TEXTO PARA ANÁLISE:
* * * * * * * * *
A evolução indicada por Augusto Comte é exata em suas linhas gerais. Devemos concluir daí, com os partidários do cientificismo, que a filosofia não tem mais objeto, que as ciências são o suficiente?
Essa não era a opinião de Augusto Comte, que deixava à filosofia um lugar essencial. O filósofo é, para ele, o "especialista das generalidades". Ademais, para Comte, as ciências mais "complexas" dependem das mais simples. É preciso ser matemático para fazer física, químico para fazer biologia. O sociólogo que estuda esse "organismo complexo e dependente" que é "a humanidade" necessita, pouco a pouco, conhecer as outras ciências que estudam, precisamente, as condições de existência da humanidade (por exemplo: a biologia que estuda nosso corpo, a física e a química que estudam o meio externo). Enfim, o sociólogo-filósofo conhece todas as ciências e faz a síntese de seus ensinamentos, para poder dirigir a humanidade racionalmente.
* * * * * * * * *
LISTAGEM FORNECIDA:

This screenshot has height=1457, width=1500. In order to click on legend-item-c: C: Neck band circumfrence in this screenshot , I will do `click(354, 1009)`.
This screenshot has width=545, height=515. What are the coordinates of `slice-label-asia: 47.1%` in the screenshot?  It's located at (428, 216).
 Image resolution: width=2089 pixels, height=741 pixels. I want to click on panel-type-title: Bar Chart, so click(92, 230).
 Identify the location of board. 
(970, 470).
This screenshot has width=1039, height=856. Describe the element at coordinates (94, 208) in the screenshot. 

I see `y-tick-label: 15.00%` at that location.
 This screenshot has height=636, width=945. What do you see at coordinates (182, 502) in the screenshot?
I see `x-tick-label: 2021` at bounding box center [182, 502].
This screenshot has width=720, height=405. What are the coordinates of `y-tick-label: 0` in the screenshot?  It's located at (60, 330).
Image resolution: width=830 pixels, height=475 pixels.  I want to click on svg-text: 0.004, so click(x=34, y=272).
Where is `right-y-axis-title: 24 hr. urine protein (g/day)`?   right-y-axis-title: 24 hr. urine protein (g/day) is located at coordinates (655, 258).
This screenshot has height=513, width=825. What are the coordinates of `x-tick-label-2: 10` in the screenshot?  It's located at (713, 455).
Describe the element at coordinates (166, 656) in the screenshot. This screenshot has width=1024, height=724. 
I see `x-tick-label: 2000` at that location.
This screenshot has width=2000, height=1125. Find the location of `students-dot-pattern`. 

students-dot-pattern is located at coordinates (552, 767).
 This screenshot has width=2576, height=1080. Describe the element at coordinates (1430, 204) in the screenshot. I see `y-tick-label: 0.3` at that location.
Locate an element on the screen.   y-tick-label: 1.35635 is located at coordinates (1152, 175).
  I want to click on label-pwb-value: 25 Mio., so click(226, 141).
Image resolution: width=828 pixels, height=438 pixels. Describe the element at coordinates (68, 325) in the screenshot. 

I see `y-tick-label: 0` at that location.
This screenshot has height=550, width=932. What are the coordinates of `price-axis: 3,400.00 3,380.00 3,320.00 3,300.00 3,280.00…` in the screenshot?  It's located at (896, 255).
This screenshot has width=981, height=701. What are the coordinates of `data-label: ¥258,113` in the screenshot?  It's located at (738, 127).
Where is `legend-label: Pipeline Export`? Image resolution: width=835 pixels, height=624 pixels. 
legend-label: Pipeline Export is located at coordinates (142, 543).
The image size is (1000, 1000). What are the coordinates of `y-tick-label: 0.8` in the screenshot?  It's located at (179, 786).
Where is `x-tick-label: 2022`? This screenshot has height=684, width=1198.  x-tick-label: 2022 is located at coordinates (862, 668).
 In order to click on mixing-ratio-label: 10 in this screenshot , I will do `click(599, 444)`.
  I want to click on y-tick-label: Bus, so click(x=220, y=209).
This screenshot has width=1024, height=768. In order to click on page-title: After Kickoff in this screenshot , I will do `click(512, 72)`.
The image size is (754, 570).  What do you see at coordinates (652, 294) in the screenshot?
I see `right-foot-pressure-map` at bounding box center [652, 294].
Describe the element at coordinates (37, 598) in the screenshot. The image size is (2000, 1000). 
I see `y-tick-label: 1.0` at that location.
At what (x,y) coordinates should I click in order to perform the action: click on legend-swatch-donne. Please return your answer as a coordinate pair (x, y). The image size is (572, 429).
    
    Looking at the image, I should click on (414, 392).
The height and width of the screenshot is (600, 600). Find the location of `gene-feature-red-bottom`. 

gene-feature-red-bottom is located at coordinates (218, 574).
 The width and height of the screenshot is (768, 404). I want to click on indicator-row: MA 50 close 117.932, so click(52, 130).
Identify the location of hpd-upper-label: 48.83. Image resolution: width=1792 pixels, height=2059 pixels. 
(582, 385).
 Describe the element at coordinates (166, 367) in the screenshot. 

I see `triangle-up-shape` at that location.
* * * * * * * * *
PERGUNTAS:
1. Liste, na ordem em que aparecem, as ciências que o texto sobre Augusto Comte menciona pelo próprio nome, sem contar as que só surgem pelo nome do profissional.
2. Transcreva do texto sobre Augusto Comte tudo o que vai desde "A evolução indicada" até "são o suficiente?".
3. Continue o texto sobre Augusto Comte a partir da última frase apresentada.

RESPOSTAS POR TAREFA:
1. física, biologia, química

2.
A evolução indicada por Augusto Comte é exata em suas linhas gerais. Devemos concluir daí, com os partidários do cientificismo, que a filosofia não tem mais objeto, que as ciências são o suficiente?

3.
Certamente, é hoje impossível pedir ao filósofo que seja um sábio em todas as especialidades. Podemos, ao menos, exigir dele uma cultura geral que não seja uma ignorância enciclopédica. Inicialmente, podemos ver na filosofia uma reflexão de conjunto sobre a história das ciências e os problemas suscitados pelo conhecimento científico — note-se que dizemos uma reflexão e não uma soma de conhecimentos. A filosofia não é a adição das ciências, ela, dizia Thibaudet, "não é a ciência de tudo, mas a ciência do todo"; isto é, uma visão unificada do mundo que encontra seus elementos nas diversas ciências que exploram cada uma, um domínio particular.
Mas também é desejável que o filósofo estude, de maneira mais precisa e mais profunda, esta ou aquela ciência. Podemos especializar-nos na filosofia da história, na filosofia da biologia, na filosofia do direito. Disse um contemporâneo, e muito justamente, que "toda boa matéria lhe é estranha", entendendo com isso que a filosofia não deve ser uma meditação vazia, mas uma reflexão alimentada por informações precisas sobre este ou aquele domínio do real.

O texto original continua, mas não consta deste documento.